FIG. 3B illustrates example layers of transformer encoder 304 in an implementation. The layers of transformer encoder 304 are representative of processing layers which are configured to perform various attention-based operations. For example, the layers may execute operations for performing multi-headed attention mechanisms and scaled dot-product attention mechanisms.
In an implementation, transformer encoder 304 is configured to offload the fixed-point computations of its processing layers to an associated hardware accelerator. For example, system 300 may be coupled to a hardware accelerator configured to execute the various fixed-point computations of the transformer network. Transformer encoder 304 includes, but is not limited to, example normalization layer 308, example multi-headed attention block (MHAB) 310, example summation layer 312, example normalization layer 314, example multi-layer perceptron (MLP) 316, and example summation layer 318.

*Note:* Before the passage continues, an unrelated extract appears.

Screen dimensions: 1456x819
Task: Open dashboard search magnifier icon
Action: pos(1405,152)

Normalization layer 308 is representative of a processing layer which is configured to generate input data for executing a multi-headed attention mechanism of transformer encoder 304. For example, normalization layer 308 may be representative of block 108 of FIG. 1A. In an implementation, normalization layer 308 is configured to normalize the data of embedded patches 323, 325, 327, 329, 331, 333, 335, 337, and 339 and supply the normalized patches to MHAB 310. In response, MHAB 310 is configured to apply various weight values to the normalized patches to generate key data, query data, and value data for embedded patches 323, 325, 327, 329, 331, 333, 335, 337, and 339.

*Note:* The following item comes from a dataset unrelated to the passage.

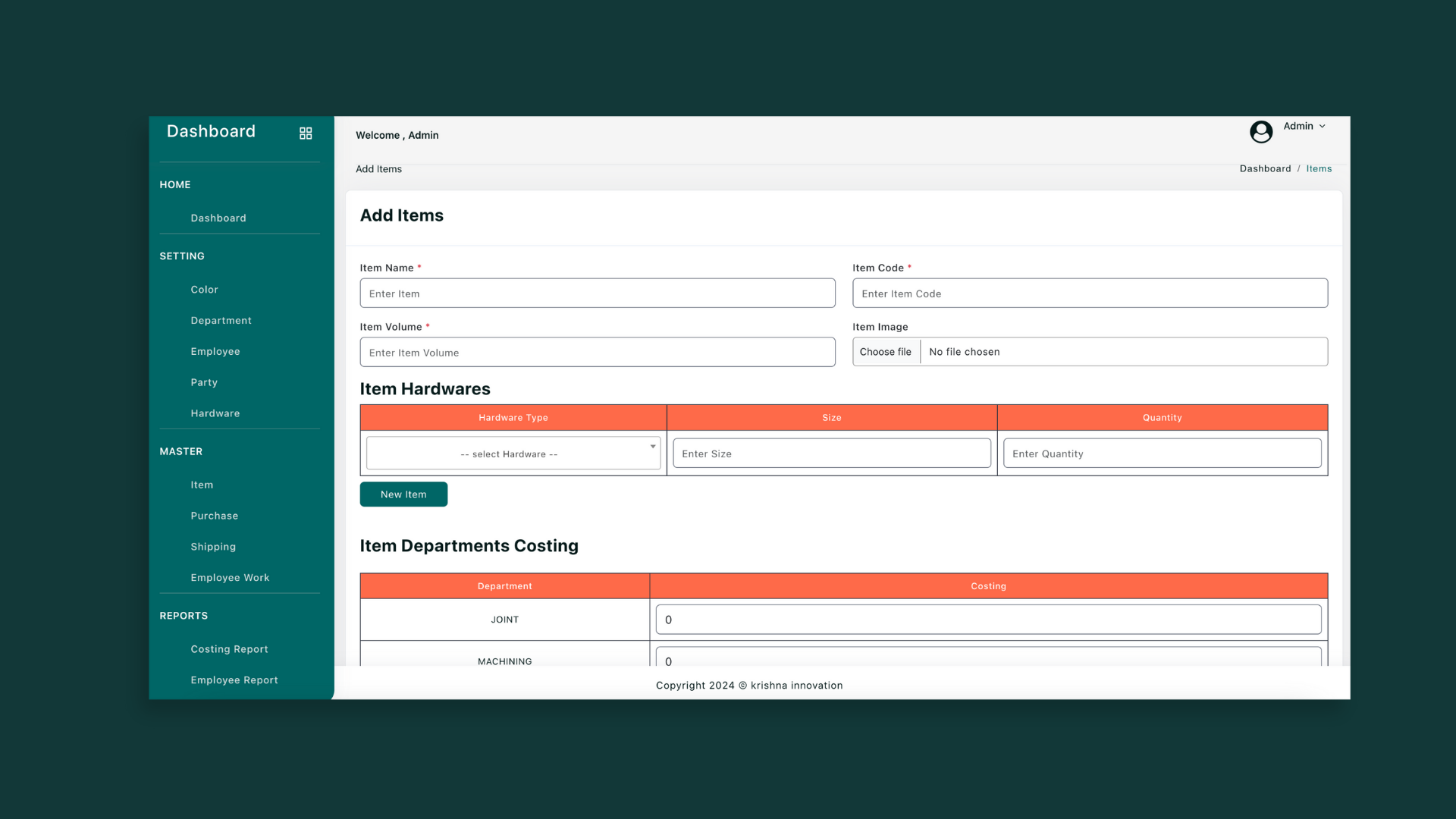Click the Admin user avatar icon
1456x819 pixels.
pyautogui.click(x=1260, y=132)
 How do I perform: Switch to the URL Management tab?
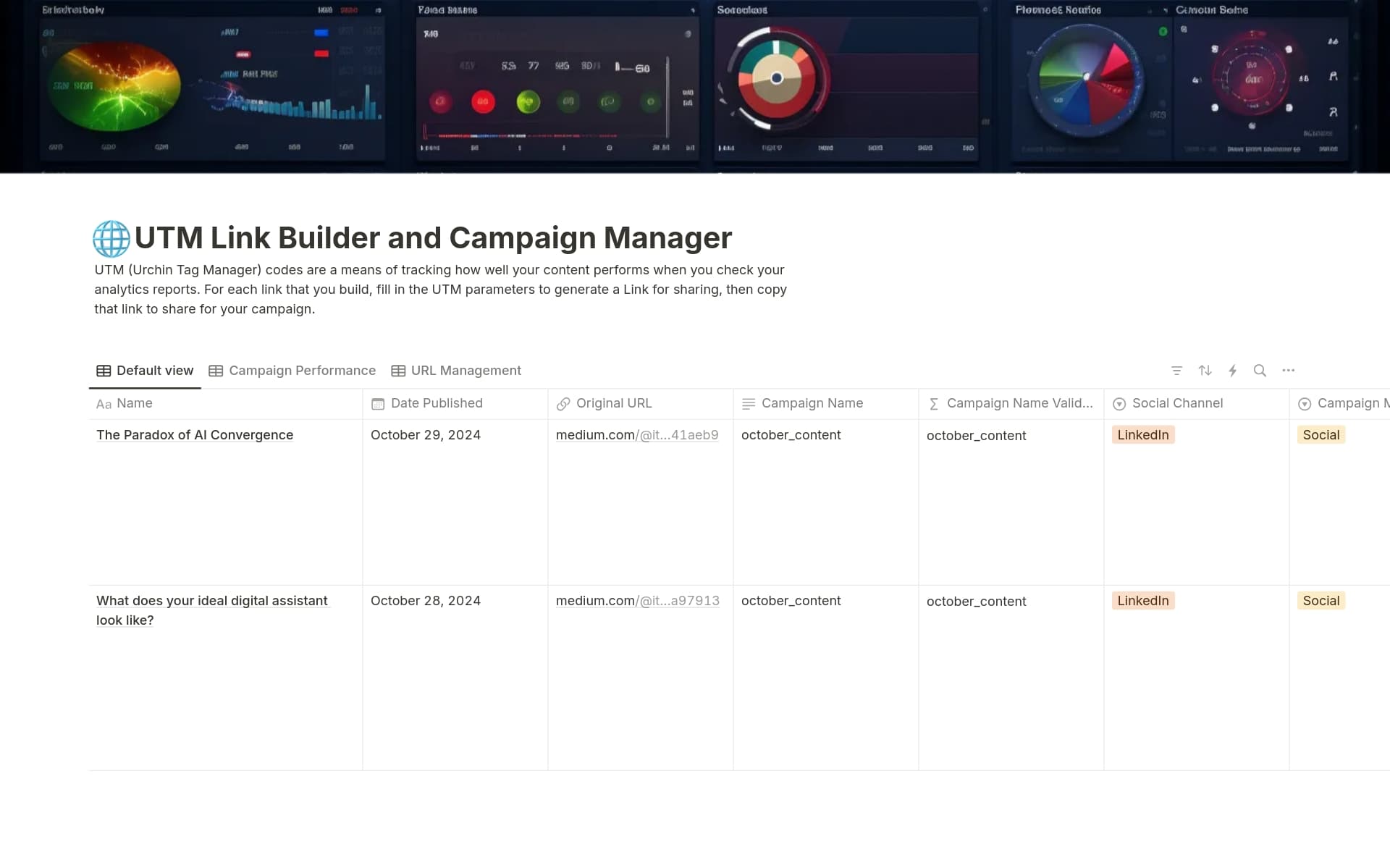466,370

The query data of an embedded patch is representative of a matrix which describes the perspective of the patch within the input image. For example, the query data of embedded patch 323 may signify that embedded patch 323 represents image patch 303 of image 301. The key data of an embedded patch is representative of a matrix which describes the relationship between the patch and other patches within the input image. For example, the key data of embedded patch 323 may signify that embedded patch 323 comprises image data which corresponds to embedded patches 305 and 309. The value data of an embedded patch is representative of a matrix which describes the actual data of the patch. For example, the value data of embedded patch 323 may store the image data of image patch 303.

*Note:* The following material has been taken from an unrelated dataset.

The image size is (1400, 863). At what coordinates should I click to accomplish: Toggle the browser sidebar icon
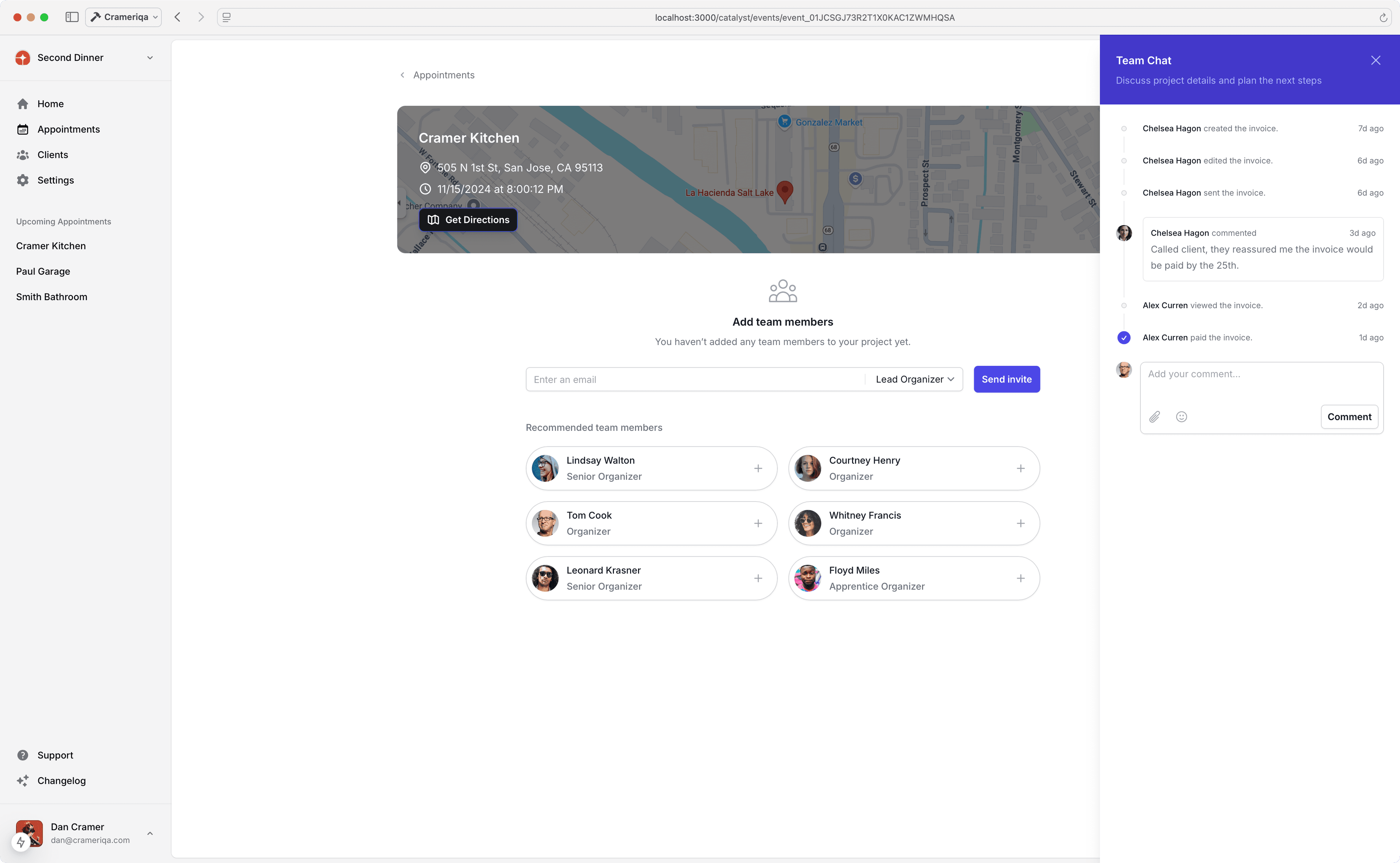tap(72, 17)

MHAB 310 is representative of a processing block configured to execute a multi-headed attention mechanism. For example, MHAB 310 may be representative of MHAB 110 or MHAB 114 of FIG. 1A. In an implementation, MHAB 310 comprises multiple processing layers which are configured to calculate the scaled dot-product attention for each image matrix of the input image. For example, MHAB 310 may include a first matrix multiplication layer (e.g., matrix multiplication layer 119), a SoftMax layer (e.g., SoftMax layer 121), and a second matrix multiplication layer (e.g., matrix multiplication layer 123), later discussed in detail with reference to FIG. 3C. Output of MHAB 310 is provided as input to summation layer 312.
Summation layer 312 is representative of a processing layer which is configured to sum the output of MHAB 310 with the data of embedded patches 323, 325, 327, 329, 331, 333, 335, 337, and 339. In an implementation, the summation operation of summation layer 312 is performed by the associated hardware accelerator. For example, the associated hardware accelerator may sum the output of MHAB 310 with the data of embedded patches 323, 325, 327, 329, 331, 333, 335, 337, and 339. Output of summation layer 312 is provided to normalization layer 314.
Normalization layer 314 is representative of a processing layer which is configured to normalize the output of summation layer 312. For example, normalization layer 314 may normalize the final attention score matrix of image 301. Output of normalization layer 314 is provided to MLP 316.
MLP 316 is representative of a processing block which is configured to linearize the output of normalization layer 314. For example, MLP 316 may linearize the final attention score matrix of image 301. Meaning, MLP 316 may store the data of the final attention score matrix linearly in memory. Output of MLP 316 is provided as input to summation layer 318.
Summation layer 318 is representative of a processing layer which is configured to sum the output of summation layer 312 with the output of MLP 316. For example, summation layer 318 may sum the final attention score matrix of image 301 with the linearized data. In an implementation, the summation operation of summation layer 318 is performed by the associated hardware accelerator. For example, the associated hardware accelerator may sum the output of summation layer 312 with the data of final attention scores matrix. In an implementation, output of summation layer 318 is provided to MLP network 306. In another implementation, the output of summation layer 318 is provided to a next layer of encoder 304. For example, summation layer 318 may provide its output to a normalization layer configured to generate input data for executing another multi-headed attention mechanism of encoder 304. It should be noted that encoder 304 may comprise multiple MHABs configured to determine the scaled dot-product attention of its input.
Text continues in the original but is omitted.